© 2015 Shmoop University, Inc. All rights reserved.


The Real Poop

We know what you’re thinking—all chefs are like that cranky Gordon Ramsay fellow on Hell's Kitchen. A slightly raised voice is his version of a whisper, and even when he's yelling at you he still has another gear in his back pocket. If you are working in his kitchen, your reflexes had better be sharp, because you're going to have to dodge more flying objects than a duck during hunting season. You wouldn't even be surprised if he pulled a Hansel and Gretel on you and shoved you into an oven at some point.

All right, so maybe you weren't thinking that a majority of chefs exhibit these unfavorable traits. Good, because our description really applies to only about 30% of them.

Chefs are normal people (for the most part), except that they have a passion for food. Buying it. Preparing it. Cooking it. Serving it. Being lauded for it. Being paid for it. And kinda in that order. And you've heard the saying, "Eat your own cooking" as a proxy for whether you believe your own smack? Well, this is the real thing. Being a chef isn't all about the food though. Think about who you know who loves to cook for you. Your mom—maybe your dad, right? Cooking food for someone else is a personal, emotionally linked endeavor. Most chefs (like your parents) have a nurturing, compassionate element to their personality. They are caretakers. Yes, it's partly about the art of preparing delicious and attractive meals, but a big part of the passion comes from the desire to please, to comfort, to take care of those who depend on them for sustenance. Yeah, we've taken a psych class or two.
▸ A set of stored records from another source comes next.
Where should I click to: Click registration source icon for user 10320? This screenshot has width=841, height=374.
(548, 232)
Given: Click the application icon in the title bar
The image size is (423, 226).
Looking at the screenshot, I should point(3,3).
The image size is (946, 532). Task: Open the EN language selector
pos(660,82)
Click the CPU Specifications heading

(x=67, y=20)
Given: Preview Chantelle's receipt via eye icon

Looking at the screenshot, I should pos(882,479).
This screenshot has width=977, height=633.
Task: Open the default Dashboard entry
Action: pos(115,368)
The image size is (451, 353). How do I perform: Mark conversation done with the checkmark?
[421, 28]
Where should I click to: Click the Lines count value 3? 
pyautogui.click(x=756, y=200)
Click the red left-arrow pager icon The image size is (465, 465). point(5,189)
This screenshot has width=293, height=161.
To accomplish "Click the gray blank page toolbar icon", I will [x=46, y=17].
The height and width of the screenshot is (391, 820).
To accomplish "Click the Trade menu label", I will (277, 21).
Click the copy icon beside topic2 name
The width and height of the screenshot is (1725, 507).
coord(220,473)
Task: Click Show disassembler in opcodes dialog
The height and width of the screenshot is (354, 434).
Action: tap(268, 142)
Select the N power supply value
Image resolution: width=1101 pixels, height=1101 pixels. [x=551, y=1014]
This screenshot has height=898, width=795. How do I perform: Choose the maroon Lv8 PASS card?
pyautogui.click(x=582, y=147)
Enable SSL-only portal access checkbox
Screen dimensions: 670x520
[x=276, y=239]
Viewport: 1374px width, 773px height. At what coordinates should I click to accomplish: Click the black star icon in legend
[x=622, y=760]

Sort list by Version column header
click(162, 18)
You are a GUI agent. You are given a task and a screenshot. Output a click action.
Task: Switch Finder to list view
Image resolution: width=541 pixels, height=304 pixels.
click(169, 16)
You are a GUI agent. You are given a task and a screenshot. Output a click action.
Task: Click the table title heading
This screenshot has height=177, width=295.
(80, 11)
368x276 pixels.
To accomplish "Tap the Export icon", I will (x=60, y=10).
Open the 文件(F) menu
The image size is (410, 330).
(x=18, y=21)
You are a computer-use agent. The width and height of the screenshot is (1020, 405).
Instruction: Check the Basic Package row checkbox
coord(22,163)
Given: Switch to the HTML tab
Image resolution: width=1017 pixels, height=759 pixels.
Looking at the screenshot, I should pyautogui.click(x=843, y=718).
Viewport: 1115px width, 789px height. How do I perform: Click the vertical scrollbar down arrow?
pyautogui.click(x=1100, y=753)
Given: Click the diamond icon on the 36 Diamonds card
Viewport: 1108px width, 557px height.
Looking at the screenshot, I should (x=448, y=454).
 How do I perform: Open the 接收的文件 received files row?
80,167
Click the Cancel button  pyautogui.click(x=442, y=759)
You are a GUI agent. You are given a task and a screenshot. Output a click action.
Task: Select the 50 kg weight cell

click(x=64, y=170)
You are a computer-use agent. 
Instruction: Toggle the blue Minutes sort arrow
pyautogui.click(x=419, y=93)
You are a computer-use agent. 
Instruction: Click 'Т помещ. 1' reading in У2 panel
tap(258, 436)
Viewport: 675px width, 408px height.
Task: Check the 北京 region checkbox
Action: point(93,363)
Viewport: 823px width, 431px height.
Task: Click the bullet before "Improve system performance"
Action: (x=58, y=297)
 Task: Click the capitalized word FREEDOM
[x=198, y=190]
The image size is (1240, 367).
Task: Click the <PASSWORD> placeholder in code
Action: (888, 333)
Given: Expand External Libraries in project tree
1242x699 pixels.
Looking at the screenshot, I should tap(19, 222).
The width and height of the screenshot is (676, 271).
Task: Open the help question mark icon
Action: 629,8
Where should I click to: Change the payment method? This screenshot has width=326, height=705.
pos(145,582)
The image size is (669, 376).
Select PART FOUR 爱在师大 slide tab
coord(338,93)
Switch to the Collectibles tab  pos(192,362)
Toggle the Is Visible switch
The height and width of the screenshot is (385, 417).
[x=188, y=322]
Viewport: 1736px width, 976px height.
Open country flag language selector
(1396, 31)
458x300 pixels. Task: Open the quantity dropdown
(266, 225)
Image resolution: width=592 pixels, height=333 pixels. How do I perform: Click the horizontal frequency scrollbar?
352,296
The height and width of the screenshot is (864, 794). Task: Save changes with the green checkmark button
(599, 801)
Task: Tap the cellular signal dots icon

The great thing about being a chef is that food will always be in demand. The world population is never going to suddenly be full. So you will always have job opportunities, and there will always be new hot restaurants opening around the corner. The bad news? There are roughly a zillion restaurants on every block in every city of America. So business will be divided among all of those establishments, and because of the high failure rate of restaurants in general, you may (unfortunately) need to take advantage of one of those new opportunities. Most restaurants barely make enough to cover expenses and salaries. They gradually lose money over time, and many buckle within a matter of months or years. We hope the same can be said of your pants after so many consecutive days of eating Pasta Bolognese at every meal. Here's a scary statistic—nearly one out of every four restaurants has either gone bankrupt and closed its doors, or at least changed ownership, within its first year. So if you’re going to sneak home a pepper shaker or two, be sure to do it early.

Don't be cruet.

There are certain types of restaurants that may be able to afford you greater job security. Popular chains that have been around a while, popular upscale restaurants, popular mom 'n pop restaurants that have stood the test of time and have a loyal following. The keyword here, if you didn't catch it, is "popular." Of course, if you're working at one of these more dependable places—a Cheesecake Factory, for example—you’re only following a corporate recipe, and all of that creativity you pride yourself on will have to be left at the door. So you'd have to be at peace with that. You'd also have to be at peace with a more modest income, because it's the chefs who do get to exercise their creativity, at fancy, inventive (and expensive) restaurants who make the big bucks. New eateries are risky propositions, because everyone already has their favorite spot, and the food had better be awfully good to win people over so that your place builds up a group of regulars. That's why you should be awfully good at what you do.

Restaurants can be hectic, stressful places, and you likely will have to plunge your feet into an ice bath at the end of every evening, but it's not that bad a life. You are cooking food, which you love to do; you are practically an artist. Except in this case, the admirers of your art consume and digest it. They salute you with gusto about 10 hours later, sooner if the chicken wasn't thoroughly cooked. Consider that a good review.

Above all, you are a lover of the food you cook. You are preparing and sending to the dining room something you have crafted with your own hands, mind, and heart—the rejection can be just as devastating as if you are auditioning for a Broadway musical, the accolades just as exhilarating as if you are cast in one. When uneaten meals have to be tossed at the end of the evening, those are your babies who are headed to a landfill somewhere. Most artists work on their own, but chefs have to depend on a lot of other people to make sure their vision is carried out correctly. And that can be troublesome, because chefs have notoriously huge egos (we're looking at you, Mr. Ramsay). And, of course, your restaurant's success lies heavily on your own ability to craft well-received cuisine, so there's that pressure as well. But you wouldn't trade all the anxiety and heartache for the world. Until it gets too hot, there's no way you’re getting out of the kitchen.